Deng, kadim kültürlerin iç içe geçtiği, imparatorlukların varlık gösterdiği bir kavşakta yer alır. Tarihin içinde yol aldığımızda karşımıza çok köklü bir geçmiş çıkar. Birçok halkın, birçok dinin yüzyıllarca beraber yaşadığı bir coğrafyada yer alır Deng. Ve bu insanlar atalarından, dedelerinden bunu öğrenmiştir. Ama son yüzyılda işler değişir; Denglilerin kültürüne, diline, yaşam biçimine duyulan tahammülsüzlük, zamanla saldırıya dönüşür. Şehirlerin, kasabaların, köylerin isimleri değişir. Deng de bunu yaşar; ismi resmiyetin kendince tutarlı bulduğu ama Denglilerin zekâ geriliğiyle açıkladığı bir kararla Denk olur. Ve sonunda sınırsız tabela stokuna sahip devlet aklı ile bu karara karşı çıkan Dengliler arasında gerilim yaşanır. Bölümün sonunda bu durum şöyle ifade edilir: Denk yazılı tabela, Deng’in yüreğine saplanan bir mezar taşı gibi yolun kenarında üstü titrek hamlelerle çizili K harfiyle öylece kaldı.

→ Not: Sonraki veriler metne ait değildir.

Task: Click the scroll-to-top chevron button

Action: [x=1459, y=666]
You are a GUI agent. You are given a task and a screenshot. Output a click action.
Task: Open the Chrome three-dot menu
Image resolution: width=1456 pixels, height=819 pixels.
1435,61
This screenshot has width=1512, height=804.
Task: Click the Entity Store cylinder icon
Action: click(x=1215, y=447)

- Sidar ve Welat sohbetleri çok bizden. Tüketim çılgınlığına yönelik yaptıkları ironik eleştiriler, bireyin kimlik krizini anlamlandırma çabası adeta. Tüketimin insanları ruhsal olarak tatmin edemediği, aksine daha da boşluğa sürüklediği bu dünyada, iki arkadaşımızın system eleştirilerini, modern insanın kendinden belki de algı kapılarından kaçış çabası olarak görebilir miyiz? Ne dersin bu konuda?
Sidar ile Welat, her şeye yeni tanımlamalar getiren modern yaşamı, mitler üzerinden değerlendirirler. Adem-Havva, Habil-Kabil meselesini kendi yöntemleriyle el alırlar. Habil-Kabil meselesi günümüzde vuku bulsaydı, çağın hangi normlarına uygun düşerdi; güçlü ile güçsüzün kavgası mı, yoksa uyumlu ile uyumsuzun kavgası mı? Bu durumda Kabil, uyumlu kişi mi oluyordu? Ya da Kabil’in evden kovuluşu (bu hikâyeyi Welat uydurur) sahnesinde anlatılmak istenen nedir? Bir savunma mı, yoksa bir lanet mi? Bölümdeki esas vurgu, Adem-Havva mitinin toplum üzerinde bıraktığı etki. Sidar ve Welat’ın konuya yaklaşımında ironik bir gönderme vardır: O elmayı yemeselerdi, bunca giysi masrafı çıkmazdı. Tabii buradaki ironinin altında daha güçlü bir gönderme vardır; yenen o elma, algı kapılarını da açıyor. Giysiyle örtülemeyecek bir gerçeğin, bilincin keşfidir bu.